§ TASK INSTRUCTIONS
Each entry has to be copied exactly, with nothing missed.

§ MATERIAL SHOWN
--

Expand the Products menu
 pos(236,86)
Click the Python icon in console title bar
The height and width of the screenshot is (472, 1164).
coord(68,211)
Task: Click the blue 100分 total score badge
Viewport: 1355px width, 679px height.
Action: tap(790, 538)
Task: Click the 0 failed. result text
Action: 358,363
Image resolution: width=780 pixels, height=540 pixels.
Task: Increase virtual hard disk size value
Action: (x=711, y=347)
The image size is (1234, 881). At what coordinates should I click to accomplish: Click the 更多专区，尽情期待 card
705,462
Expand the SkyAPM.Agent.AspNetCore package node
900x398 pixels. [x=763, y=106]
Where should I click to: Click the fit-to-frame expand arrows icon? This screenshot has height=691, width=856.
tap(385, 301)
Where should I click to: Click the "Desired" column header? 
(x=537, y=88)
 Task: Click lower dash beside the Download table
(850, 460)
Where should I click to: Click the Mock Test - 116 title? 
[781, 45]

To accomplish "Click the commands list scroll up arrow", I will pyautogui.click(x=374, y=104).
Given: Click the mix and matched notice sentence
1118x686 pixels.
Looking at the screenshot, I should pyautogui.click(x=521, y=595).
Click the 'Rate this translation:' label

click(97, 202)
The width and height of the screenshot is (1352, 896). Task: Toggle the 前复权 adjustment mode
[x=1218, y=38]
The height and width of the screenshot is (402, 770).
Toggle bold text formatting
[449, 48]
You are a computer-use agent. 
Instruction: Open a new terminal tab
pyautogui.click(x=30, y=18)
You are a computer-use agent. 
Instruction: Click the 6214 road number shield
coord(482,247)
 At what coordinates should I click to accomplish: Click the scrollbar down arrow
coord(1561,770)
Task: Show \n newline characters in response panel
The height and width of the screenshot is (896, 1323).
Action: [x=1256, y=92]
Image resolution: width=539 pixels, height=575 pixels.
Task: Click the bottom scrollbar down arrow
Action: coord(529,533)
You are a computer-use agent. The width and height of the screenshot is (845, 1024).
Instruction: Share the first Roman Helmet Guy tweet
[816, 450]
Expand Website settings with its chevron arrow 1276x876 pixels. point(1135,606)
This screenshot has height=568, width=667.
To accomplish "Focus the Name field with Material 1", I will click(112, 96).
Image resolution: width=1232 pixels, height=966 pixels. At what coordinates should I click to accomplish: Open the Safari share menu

--

§ ANSWER TO THE EXERCISE
Expand the Products menu
 pos(236,86)
Click the Python icon in console title bar
The height and width of the screenshot is (472, 1164).
coord(68,211)
Task: Click the blue 100分 total score badge
Viewport: 1355px width, 679px height.
Action: tap(790, 538)
Task: Click the 0 failed. result text
Action: 358,363
Image resolution: width=780 pixels, height=540 pixels.
Task: Increase virtual hard disk size value
Action: (x=711, y=347)
The image size is (1234, 881). At what coordinates should I click to accomplish: Click the 更多专区，尽情期待 card
705,462
Expand the SkyAPM.Agent.AspNetCore package node
900x398 pixels. [x=763, y=106]
Where should I click to: Click the fit-to-frame expand arrows icon? This screenshot has height=691, width=856.
tap(385, 301)
Where should I click to: Click the "Desired" column header? 
(x=537, y=88)
 Task: Click lower dash beside the Download table
(850, 460)
Where should I click to: Click the Mock Test - 116 title? 
[781, 45]

To accomplish "Click the commands list scroll up arrow", I will pyautogui.click(x=374, y=104).
Given: Click the mix and matched notice sentence
1118x686 pixels.
Looking at the screenshot, I should pyautogui.click(x=521, y=595).
Click the 'Rate this translation:' label

click(97, 202)
The width and height of the screenshot is (1352, 896). Task: Toggle the 前复权 adjustment mode
[x=1218, y=38]
The height and width of the screenshot is (402, 770).
Toggle bold text formatting
[449, 48]
You are a computer-use agent. 
Instruction: Open a new terminal tab
pyautogui.click(x=30, y=18)
You are a computer-use agent. 
Instruction: Click the 6214 road number shield
coord(482,247)
 At what coordinates should I click to accomplish: Click the scrollbar down arrow
coord(1561,770)
Task: Show \n newline characters in response panel
The height and width of the screenshot is (896, 1323).
Action: [x=1256, y=92]
Image resolution: width=539 pixels, height=575 pixels.
Task: Click the bottom scrollbar down arrow
Action: coord(529,533)
You are a computer-use agent. The width and height of the screenshot is (845, 1024).
Instruction: Share the first Roman Helmet Guy tweet
[816, 450]
Expand Website settings with its chevron arrow 1276x876 pixels. point(1135,606)
This screenshot has height=568, width=667.
To accomplish "Focus the Name field with Material 1", I will click(112, 96).
Image resolution: width=1232 pixels, height=966 pixels. At what coordinates should I click to accomplish: Open the Safari share menu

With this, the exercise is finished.